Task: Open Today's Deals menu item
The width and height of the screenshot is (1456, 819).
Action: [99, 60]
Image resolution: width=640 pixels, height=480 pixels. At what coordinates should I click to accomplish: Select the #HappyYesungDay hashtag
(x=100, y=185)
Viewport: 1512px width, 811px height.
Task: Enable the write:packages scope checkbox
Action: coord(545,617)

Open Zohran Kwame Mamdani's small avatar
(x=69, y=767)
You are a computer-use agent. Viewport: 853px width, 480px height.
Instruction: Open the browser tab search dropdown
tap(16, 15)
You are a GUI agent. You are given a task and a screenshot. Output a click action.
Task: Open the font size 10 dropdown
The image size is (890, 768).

########

Goal: Rewrite the records above as a numbered list, one line per item, leaving out the blank line.

Response to this task:
1. Task: Open Today's Deals menu item
2. The width and height of the screenshot is (1456, 819).
3. Action: [99, 60]
4. Image resolution: width=640 pixels, height=480 pixels. At what coordinates should I click to accomplish: Select the #HappyYesungDay hashtag
5. (x=100, y=185)
6. Viewport: 1512px width, 811px height.
7. Task: Enable the write:packages scope checkbox
8. Action: coord(545,617)
9. Open Zohran Kwame Mamdani's small avatar
10. (x=69, y=767)
11. You are a computer-use agent. Viewport: 853px width, 480px height.
12. Instruction: Open the browser tab search dropdown
13. tap(16, 15)
14. You are a GUI agent. You are given a task and a screenshot. Output a click action.
15. Task: Open the font size 10 dropdown
16. The image size is (890, 768).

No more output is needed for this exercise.